PARIS — Paris-based sales company Alpha Violet has acquired world sales rights to “La Camarista,” a standout at Mexico’s Los Cabos Festival and Argentina’s Ventana Sur, and first feature of of Mexico’s Lila Aviles, a standout among a rapidly emerging and exciting new generation of women film-TV directors and screenwriters.
Also the subject of a pioneering Mexico U.S.-co-production deal closed on the eve of Ventana Sur, “La Camarista” joins an Alpha Violet sales slate which also includes Berlin Competition contender “Dovlatov,” from Russia’s Alexey German Jr.
Launched by Virginie Devesa and Keiko Funato, Alpha Violet acquired last year “Hunting Season,” a sometimes shockingly violent father-son relationship drama resolved via hunting excursions in the wild snowy forests of Patagonia which won 2017’s Venice Intl. Critics’ Week. Alpha Violet now has a second debut movie from a young Latin American filmmaker in Aviles’ “La Camarista,” which won a Labo Award at Los Cabos and the European Vision Prize and Le Film Français Prize at Ventana Sur’s pix-in-post Primer Corte showcase.

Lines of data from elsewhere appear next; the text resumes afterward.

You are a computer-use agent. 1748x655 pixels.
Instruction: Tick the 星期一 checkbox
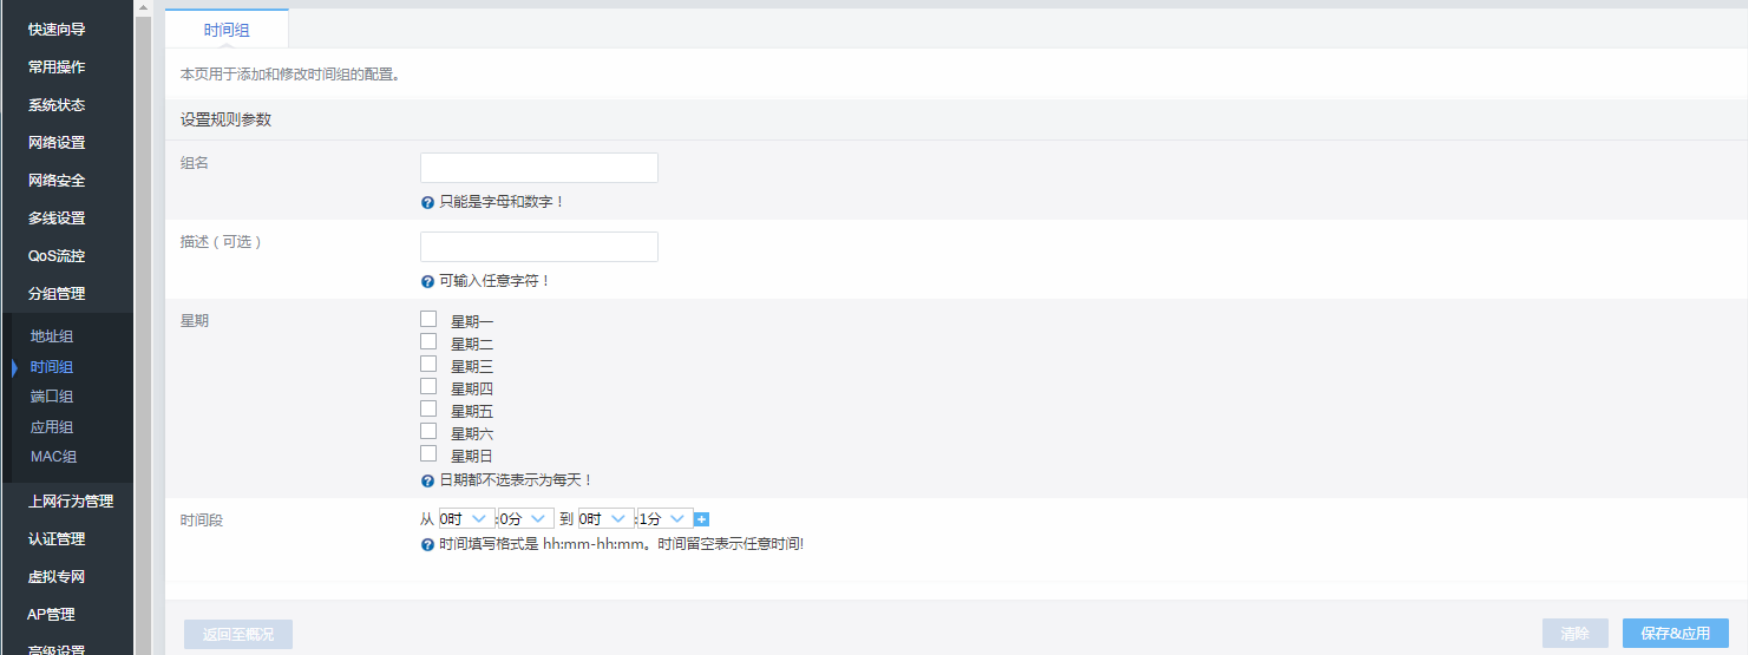click(x=428, y=319)
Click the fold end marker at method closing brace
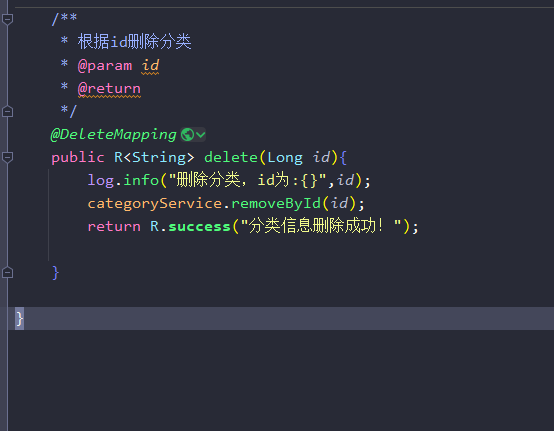The width and height of the screenshot is (554, 431). click(x=7, y=272)
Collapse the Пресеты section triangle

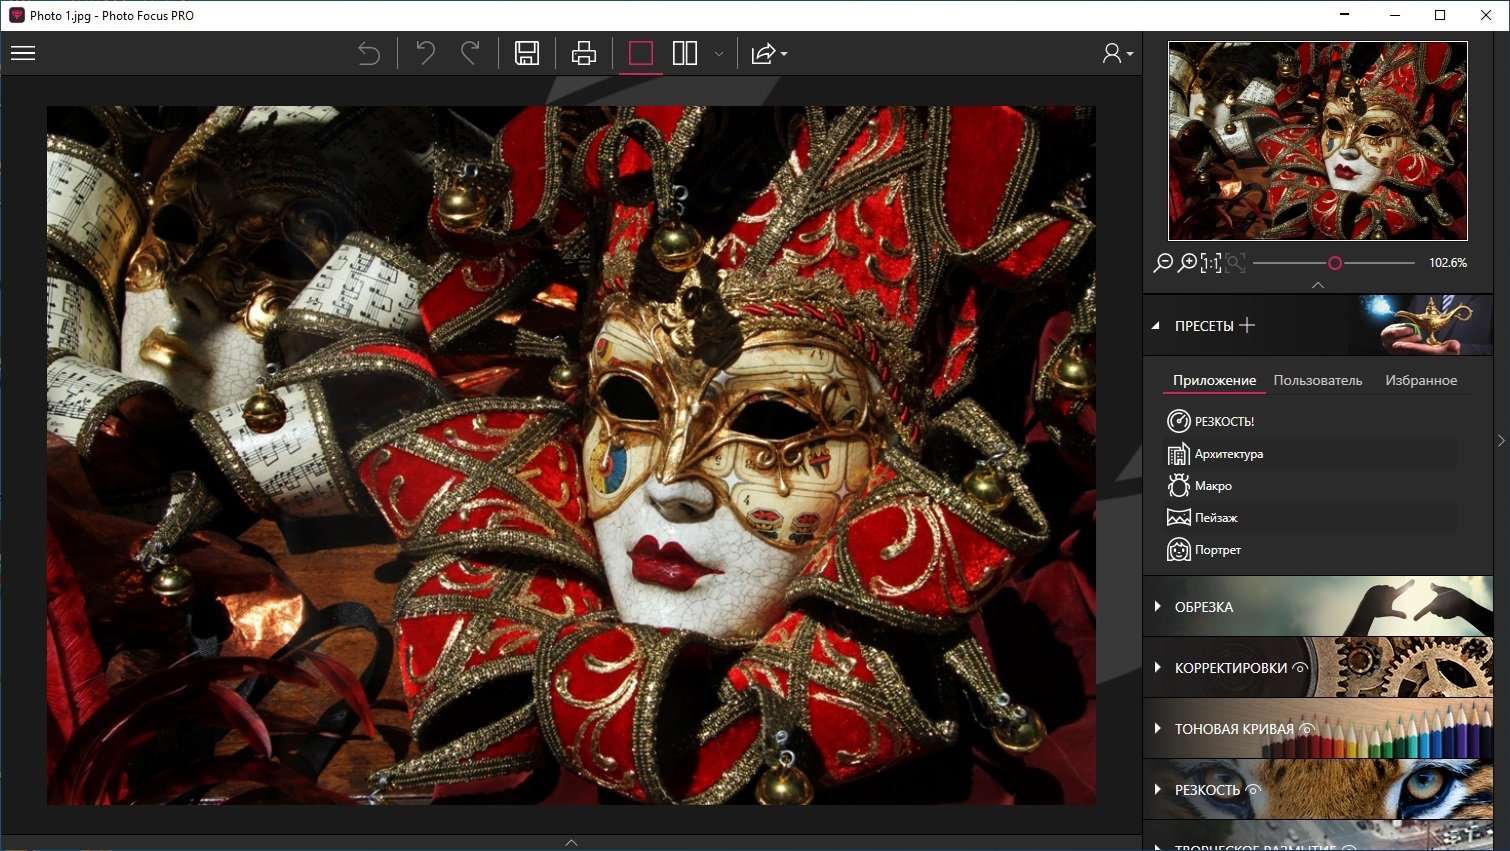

A winningly grounded fiction film which follows a chambermaid on her daily grind around Mexico City’s chicly wood-paneled Hotel Presidente Internacional – “La Camarista” combines near documentary style details which strike home – such as the showers the chambermaid plays to stay awake with a structured story which many at Los Cabos and Ventana Sur found touching of the search for identity of a person who seems invisible to some clients, is already a mother, but not yet her own person.
Now in editing “La Camarista” will be finished by late February or March, said Devesa.
Alexey German Jr.’s “Dovlatov,” chronicles six days in the life of the famous Russian author Sergei Dovlatov, whose work was far ahead of its time and place, 1970’s Soviet Russia. The writer struggled to maintain his own decency and standards alongside fellow poet and writer Joseph Brodsky, while contemporaries were crushed beneath the soviet government machine.
The film will play in the main competition at this year’s Berlinale. It is German’s second film to earn that distinction, joining 2015’s “Under Electric Clouds,” which won the Silver Bear for outstanding artistic contribution at that year’s fest.